Ma, se sui numeri non sembrano esserci sorprese, la virata verso questa soluzione manda in pezzi il fragile equilibrio all’interno della maggioranza, con Area Popolare pronta a dare battaglia. L’incontro tra Alfano e Renzi non ha sciolto la tensione, anzi, ed i centristi preparano le barricate con inevitabili possibili ricadute sul governo. Un fronte, quello della legge elettorale, che si interseca con la ‘mina’ dei voucher contenuti nella cosiddetta ‘manovrina’. Domani il testo approderà nell’Aula della Camera dove sul via libera non ci sono problemi di numeri.

Diversa invece la situazione a Palazzo Madama dove il no di Mdp alla fiducia rischia di mettere in seria difficoltà palazzo Chigi. D’altra parte, il ‘soccorso azzurro’ di Forza Italia, e più in generale del centrodestra che ha permesso il via libera all’emendamento alla Camera, difficilmente potrà ripetersi al Senato nel caso il governo dovesse porre la fiducia.

Un quadro generale che rende più forte la tendenza verso le urne in autunno, tra settembre e novembre. E l’incognita del voto anticipato ha già avuto i primi effetti sui mercati, con lo spread in salita e la borsa di Milano che ha chiuso in negativo nonostante le parole del presidente della Bce Mario Draghi sulla ripresa economica dell’Eurozona.

Qualche elemento di chiarezza in più si potrà formalmente avere domani sera quando il segretario del Pd tirerà le somme delle consultazioni di queste ore nel corso della riunione della direzione del partito. Stesso discorso per Alfano che nei prossimi giorni vedrà i vertici del suo partito prima di decidere cosa fare. In ballo per i moderati di Ap c’è anche il progetto di una riorganizzazione dell’area centrista, insieme al leader di Energie per l’Italia Stefano Parisi e a Carlo Calenda.

Nonostante l’accordo sulla legge elettorale sia praticamente chiuso, chi preferisce non sbilanciarsi è Ettore Rosato, capogruppo Dem alla Camera e sherpa che segue le trattative per conto del pd. Al termine del giro di consultazioni Rosato parla di “giornata positiva” senza però entrare nei dettagli. Stessa linea del Movimento Cinque Stelle che non si dilunga nei particolari al termine del faccia a faccia con la delegazione Dem: “E’ stata una riunione cordiale e distaccata”, fa sapere Roberto Fico che ha sul tavolo delle trattative ha posto due punti intoccabili per l’M5s: soglia di sbarramento al 5% e correttivi per la governabilità.

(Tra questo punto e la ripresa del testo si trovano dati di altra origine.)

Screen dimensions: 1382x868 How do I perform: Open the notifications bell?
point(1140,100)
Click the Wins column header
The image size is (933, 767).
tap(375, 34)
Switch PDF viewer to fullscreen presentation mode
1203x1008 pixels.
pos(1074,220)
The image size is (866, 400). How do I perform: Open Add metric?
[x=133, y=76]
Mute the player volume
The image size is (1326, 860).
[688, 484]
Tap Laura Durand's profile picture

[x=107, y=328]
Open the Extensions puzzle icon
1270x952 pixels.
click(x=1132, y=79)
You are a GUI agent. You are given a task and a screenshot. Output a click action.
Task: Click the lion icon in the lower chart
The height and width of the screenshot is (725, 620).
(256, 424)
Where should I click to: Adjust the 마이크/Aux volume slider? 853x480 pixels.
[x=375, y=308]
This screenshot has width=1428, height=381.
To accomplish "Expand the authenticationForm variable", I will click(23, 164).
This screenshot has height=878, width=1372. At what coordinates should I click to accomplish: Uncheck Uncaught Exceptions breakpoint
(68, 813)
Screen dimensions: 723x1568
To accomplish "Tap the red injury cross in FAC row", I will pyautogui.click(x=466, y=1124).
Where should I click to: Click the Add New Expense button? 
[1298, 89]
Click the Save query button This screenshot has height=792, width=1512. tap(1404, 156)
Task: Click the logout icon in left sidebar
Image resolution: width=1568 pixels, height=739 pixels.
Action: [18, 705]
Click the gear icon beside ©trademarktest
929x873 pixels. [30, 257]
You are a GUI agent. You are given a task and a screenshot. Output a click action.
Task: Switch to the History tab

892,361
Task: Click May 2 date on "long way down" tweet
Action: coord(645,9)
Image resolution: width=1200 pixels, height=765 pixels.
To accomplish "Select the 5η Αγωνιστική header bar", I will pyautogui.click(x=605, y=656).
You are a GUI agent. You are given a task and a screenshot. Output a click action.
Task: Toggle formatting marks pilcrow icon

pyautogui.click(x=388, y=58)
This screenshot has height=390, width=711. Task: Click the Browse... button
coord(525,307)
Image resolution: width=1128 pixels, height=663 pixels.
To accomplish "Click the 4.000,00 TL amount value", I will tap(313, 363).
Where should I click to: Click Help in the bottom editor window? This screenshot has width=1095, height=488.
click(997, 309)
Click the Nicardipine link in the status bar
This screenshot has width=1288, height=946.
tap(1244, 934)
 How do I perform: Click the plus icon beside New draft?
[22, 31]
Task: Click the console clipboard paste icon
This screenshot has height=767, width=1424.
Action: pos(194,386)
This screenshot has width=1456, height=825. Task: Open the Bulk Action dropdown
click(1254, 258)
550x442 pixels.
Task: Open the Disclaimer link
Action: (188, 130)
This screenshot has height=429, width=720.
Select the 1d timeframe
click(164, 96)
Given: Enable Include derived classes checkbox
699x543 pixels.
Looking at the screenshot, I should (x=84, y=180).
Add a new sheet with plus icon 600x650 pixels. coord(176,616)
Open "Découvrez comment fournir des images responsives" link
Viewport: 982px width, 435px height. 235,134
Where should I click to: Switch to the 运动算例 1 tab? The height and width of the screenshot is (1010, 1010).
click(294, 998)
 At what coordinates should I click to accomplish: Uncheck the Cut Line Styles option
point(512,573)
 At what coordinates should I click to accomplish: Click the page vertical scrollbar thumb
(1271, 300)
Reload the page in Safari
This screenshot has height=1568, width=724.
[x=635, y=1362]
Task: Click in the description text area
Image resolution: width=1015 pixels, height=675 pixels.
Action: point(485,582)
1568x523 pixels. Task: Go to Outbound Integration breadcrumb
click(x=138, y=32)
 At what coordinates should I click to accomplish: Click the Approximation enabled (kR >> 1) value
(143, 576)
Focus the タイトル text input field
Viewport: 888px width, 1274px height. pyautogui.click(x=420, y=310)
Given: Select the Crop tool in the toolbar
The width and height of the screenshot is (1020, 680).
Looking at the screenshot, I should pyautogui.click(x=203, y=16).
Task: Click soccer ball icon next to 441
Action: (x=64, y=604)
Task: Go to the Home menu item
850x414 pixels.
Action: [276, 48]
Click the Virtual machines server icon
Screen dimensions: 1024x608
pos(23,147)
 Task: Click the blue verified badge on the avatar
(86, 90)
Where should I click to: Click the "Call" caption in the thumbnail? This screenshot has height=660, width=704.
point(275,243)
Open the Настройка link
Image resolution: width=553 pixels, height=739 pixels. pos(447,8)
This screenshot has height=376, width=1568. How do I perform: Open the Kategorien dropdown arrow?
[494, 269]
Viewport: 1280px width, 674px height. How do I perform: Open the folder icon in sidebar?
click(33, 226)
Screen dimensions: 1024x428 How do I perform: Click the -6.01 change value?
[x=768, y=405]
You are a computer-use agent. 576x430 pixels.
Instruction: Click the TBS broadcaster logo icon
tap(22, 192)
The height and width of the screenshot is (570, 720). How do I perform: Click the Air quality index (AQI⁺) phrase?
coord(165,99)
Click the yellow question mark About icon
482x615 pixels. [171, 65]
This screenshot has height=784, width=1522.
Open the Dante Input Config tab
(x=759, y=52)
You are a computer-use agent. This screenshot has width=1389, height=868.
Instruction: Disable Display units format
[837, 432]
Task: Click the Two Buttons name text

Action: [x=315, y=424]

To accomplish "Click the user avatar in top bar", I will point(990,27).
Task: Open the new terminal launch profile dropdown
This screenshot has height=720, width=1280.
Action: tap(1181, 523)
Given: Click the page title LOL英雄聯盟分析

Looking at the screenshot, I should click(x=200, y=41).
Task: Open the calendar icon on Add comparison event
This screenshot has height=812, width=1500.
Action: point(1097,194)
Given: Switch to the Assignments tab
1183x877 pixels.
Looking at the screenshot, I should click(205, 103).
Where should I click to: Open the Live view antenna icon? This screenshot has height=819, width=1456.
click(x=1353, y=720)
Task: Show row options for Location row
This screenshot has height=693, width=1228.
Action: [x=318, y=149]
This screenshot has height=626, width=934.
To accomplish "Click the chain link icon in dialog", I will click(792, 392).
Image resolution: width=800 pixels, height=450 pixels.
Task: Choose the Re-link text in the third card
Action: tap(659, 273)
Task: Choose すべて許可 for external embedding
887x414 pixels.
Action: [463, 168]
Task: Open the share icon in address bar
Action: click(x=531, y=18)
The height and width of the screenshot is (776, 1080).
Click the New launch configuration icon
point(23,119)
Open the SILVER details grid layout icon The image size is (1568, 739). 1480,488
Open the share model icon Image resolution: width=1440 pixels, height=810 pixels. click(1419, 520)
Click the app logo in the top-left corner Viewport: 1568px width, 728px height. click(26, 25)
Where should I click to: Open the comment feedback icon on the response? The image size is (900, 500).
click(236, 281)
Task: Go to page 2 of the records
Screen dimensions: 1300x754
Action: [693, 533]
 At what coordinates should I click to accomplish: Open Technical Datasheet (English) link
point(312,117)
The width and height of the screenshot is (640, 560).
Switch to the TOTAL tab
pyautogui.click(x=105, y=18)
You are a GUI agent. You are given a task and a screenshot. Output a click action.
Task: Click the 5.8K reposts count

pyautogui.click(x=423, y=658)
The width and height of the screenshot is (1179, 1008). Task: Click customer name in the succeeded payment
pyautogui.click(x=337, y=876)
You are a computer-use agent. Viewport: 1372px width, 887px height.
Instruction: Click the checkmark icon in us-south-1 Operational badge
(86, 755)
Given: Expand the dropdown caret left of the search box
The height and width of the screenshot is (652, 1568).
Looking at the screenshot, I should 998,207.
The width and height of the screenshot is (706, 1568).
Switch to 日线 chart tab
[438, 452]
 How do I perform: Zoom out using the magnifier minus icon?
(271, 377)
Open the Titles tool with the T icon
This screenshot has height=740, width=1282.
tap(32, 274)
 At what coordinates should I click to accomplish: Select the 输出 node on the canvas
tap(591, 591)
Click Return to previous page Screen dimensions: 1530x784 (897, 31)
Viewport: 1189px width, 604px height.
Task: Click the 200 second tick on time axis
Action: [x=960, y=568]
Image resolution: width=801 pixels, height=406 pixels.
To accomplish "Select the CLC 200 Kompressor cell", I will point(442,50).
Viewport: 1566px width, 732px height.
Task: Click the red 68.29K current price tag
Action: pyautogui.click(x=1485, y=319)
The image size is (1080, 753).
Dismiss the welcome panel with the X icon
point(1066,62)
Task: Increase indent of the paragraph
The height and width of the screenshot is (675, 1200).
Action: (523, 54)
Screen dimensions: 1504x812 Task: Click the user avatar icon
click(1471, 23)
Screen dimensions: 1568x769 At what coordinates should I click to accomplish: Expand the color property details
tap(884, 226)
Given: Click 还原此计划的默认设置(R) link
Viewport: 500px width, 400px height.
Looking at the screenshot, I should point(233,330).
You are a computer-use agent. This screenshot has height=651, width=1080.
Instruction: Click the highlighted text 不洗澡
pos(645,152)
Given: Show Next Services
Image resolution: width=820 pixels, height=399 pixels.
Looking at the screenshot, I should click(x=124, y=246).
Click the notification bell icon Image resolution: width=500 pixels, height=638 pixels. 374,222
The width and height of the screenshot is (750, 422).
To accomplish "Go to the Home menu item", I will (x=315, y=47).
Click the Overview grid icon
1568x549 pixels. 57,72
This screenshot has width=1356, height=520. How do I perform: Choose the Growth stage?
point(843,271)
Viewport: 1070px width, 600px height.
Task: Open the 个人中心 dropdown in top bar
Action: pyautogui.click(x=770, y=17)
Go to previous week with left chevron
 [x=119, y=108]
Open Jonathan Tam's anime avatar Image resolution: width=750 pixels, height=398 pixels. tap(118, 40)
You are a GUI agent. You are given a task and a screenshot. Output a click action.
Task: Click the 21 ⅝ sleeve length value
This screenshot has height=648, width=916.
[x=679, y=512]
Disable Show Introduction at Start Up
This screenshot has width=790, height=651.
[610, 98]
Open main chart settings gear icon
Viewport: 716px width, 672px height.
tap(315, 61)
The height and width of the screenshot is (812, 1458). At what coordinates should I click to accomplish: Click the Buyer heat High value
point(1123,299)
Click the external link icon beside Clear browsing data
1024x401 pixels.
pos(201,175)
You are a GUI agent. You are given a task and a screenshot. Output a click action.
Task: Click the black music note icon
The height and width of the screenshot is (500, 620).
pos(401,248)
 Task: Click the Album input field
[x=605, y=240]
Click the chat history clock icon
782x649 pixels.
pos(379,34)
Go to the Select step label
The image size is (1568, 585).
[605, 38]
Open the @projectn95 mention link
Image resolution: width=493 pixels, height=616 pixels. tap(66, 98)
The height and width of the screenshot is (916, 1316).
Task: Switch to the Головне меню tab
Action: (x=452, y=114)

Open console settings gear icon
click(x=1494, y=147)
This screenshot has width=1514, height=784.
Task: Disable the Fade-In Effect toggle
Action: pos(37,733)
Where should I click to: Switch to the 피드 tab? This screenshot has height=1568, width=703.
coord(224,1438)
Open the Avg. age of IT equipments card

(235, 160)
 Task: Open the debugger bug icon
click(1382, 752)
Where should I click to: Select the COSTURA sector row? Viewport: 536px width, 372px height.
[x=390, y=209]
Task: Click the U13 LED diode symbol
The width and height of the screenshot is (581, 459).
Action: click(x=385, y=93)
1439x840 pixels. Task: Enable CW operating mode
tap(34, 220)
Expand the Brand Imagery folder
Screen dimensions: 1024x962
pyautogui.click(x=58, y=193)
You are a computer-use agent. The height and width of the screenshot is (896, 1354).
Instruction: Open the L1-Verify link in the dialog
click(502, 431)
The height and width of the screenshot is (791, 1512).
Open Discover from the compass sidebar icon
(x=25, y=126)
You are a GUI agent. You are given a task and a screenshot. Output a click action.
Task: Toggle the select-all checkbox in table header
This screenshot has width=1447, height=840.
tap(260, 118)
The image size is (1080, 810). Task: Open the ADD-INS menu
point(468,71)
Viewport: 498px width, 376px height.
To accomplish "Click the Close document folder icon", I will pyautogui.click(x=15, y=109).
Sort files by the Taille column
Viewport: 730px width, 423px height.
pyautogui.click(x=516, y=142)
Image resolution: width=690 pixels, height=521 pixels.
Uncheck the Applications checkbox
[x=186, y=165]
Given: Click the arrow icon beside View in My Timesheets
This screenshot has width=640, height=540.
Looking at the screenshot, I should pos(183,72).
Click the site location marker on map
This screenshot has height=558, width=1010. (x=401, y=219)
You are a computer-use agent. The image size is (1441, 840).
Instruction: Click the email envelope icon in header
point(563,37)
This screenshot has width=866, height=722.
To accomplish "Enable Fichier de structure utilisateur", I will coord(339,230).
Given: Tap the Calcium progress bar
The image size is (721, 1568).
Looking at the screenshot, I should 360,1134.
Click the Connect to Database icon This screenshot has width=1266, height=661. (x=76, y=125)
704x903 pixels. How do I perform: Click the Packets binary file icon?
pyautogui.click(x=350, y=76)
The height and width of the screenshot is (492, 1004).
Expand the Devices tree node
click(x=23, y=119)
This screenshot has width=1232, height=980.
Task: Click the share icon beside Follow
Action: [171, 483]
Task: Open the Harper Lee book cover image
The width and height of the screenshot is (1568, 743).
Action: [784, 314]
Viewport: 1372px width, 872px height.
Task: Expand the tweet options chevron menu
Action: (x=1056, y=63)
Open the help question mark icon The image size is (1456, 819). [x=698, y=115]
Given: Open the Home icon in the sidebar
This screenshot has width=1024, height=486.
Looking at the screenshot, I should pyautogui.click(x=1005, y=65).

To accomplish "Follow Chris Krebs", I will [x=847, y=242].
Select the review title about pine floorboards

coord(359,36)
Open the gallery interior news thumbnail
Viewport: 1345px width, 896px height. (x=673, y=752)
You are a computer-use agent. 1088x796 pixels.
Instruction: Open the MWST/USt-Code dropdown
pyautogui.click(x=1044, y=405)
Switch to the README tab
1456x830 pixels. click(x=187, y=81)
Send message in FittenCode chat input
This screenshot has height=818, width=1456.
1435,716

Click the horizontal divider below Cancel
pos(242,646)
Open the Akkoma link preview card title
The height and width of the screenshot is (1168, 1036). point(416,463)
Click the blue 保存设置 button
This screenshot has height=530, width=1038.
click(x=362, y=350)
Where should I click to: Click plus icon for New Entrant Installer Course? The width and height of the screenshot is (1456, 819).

Un nuovo faccia a faccia è invece previsto con tra i Dem ed Mdp nella giornata di mercoledì: “Aspettiamo che il Pd definisca una proposta”, spiega Alfredo D’Attorre che a nome del suo partito fa sapere di non avere nulla in contrario alla soglia di sbarramento del 5%. Stesso ragionamento fatto da Nicola Fratoianni di Sinistra Italiana.

Discorso diverso invece per Giuliano Pisapia ed il suo campo progressista. L’ex sindaco di Milano, che in molti vedono come il possibile catalizzatore di tutti i soggetti a sinistra del Pd, ribadisce il suo no al proporzionale ed in una nota del suo movimento fa trapelare di essere “negativamente colpito dalla convergenza di molte forze verso una legge elettorale che condurrà molto probabilmente a un governo di larghe intese di cui questo Paese non ha bisogno”.

L’obiettivo non è “l’aggregazione” per superare il quorum ma “un progetto innovativo di donne e uomini che credono in un nuovo campo comune dove tutti cedano parte della loro sovranità”. Un discorso che raccoglie consensi anche dentro il Pd: “Bene la proposta di Pisapia, serve un centrosinistra”, osserva ad esempio Gianni Cuperlo che prende atto di come “non esista più una maggioranza politica”.